But is there such a thing as divine intervention in response to prayer?
Author Jean-Pierre Isbouts isn’t naive enough not to see that prayer has not stopped evil and suffering from happening throughout human history. He asks if, given the deaths of 40 million people during the world wars of the last century and the violent extremists of ISIS and Boko Haran who delight in beheading people for the glory of Allah, it is still possible to believe in a merciful God?
His response to that question is “Ten Prayers that Changed the World: Extraordinary Stories of Faith That Shaped the Course of History.”
Quoting Plato, Isbouts writes that there is “a spark of the divine” in every person, and it is “a beacon through which God can speak to us and we can speak to him. . . . “All that we need to figure out is the right bandwidth by which to reach him. Some call that spirituality; others call it prayer.
He adds, “I think of it as whispers of God — whispers that have and incredible power to stir our mind, urge us to action, and make us do things we didn’t think we were capable of.”
From Abraham’s prayer to spare his son, Isaac, to Jesus’ prayer that has become the “Our Father,” on to Constantine and the granting of religious freedom to Joan of Arc, Martin Luther, George Washington, and more, the stories are as much history lessons as affirmation that prayer has had an impact on world events.
Catholics in particular will find a worthwhile summary of Luther’s story.
And did you know that the well-loved “Prayer of St.

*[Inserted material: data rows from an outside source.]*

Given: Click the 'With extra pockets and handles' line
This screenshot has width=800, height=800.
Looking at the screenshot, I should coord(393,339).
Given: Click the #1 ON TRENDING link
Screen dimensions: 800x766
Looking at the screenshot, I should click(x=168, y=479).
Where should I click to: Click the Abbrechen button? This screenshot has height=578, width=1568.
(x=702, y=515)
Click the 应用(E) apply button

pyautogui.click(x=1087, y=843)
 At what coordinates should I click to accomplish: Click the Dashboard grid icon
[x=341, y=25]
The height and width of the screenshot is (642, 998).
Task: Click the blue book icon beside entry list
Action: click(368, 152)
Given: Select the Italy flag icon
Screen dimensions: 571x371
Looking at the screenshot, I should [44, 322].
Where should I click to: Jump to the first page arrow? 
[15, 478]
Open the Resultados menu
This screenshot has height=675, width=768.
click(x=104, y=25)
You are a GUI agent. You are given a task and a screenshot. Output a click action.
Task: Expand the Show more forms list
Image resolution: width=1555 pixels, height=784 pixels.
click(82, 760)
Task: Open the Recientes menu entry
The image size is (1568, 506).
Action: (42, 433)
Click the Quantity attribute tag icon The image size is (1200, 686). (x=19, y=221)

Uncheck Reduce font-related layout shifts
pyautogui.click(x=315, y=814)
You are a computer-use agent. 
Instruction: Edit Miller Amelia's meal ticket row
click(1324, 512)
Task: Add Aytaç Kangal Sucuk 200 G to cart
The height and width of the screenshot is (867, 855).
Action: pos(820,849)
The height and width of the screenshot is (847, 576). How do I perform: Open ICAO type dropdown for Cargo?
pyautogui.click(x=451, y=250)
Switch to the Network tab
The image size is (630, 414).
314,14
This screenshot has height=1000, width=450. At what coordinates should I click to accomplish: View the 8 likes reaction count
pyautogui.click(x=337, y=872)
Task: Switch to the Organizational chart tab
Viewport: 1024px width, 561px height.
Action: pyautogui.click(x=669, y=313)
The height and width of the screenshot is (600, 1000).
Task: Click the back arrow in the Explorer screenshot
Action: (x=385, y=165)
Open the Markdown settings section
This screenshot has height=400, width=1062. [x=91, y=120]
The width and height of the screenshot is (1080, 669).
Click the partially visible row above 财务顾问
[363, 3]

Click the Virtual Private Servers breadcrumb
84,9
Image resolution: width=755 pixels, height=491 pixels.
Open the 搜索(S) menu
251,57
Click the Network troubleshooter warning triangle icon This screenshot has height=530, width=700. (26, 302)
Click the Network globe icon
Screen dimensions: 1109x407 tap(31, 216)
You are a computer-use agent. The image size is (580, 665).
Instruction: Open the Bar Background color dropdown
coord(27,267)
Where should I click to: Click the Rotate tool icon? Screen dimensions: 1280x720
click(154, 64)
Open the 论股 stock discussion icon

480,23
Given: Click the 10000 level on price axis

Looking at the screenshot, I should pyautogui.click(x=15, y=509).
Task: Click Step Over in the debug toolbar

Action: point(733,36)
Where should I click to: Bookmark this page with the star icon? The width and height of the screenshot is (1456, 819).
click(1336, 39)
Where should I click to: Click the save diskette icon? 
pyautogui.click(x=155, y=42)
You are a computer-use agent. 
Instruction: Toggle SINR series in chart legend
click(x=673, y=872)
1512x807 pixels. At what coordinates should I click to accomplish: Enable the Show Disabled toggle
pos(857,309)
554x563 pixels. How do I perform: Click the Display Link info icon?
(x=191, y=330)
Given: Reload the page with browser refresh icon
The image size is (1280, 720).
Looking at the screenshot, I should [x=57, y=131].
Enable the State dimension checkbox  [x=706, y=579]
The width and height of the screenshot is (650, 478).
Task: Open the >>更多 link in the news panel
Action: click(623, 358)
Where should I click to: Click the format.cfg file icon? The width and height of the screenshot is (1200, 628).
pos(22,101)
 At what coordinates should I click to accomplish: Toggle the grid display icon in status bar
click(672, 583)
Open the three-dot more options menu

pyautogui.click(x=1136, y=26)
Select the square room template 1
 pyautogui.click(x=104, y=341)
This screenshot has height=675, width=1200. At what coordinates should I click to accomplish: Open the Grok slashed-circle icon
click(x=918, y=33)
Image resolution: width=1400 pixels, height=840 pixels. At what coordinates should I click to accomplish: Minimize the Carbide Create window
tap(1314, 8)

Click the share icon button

Francis” wasn’t written during the lifetime of the 13th-century saint but in 1912?
Outside of Abraham, only Ganhdi breaks into what is otherwise an all-Christian line-up of the 10 prayers. And frankly, the prayer for fair weather that Gen. George Patton’s chaplains composed so the Allied Army could relieve the troops surrounded by Nazi German forces at Bastogne during World War II’s Battle of the Bulge — as good a story as it is — seems to pale in comparison to the impact the other nine have had on human history.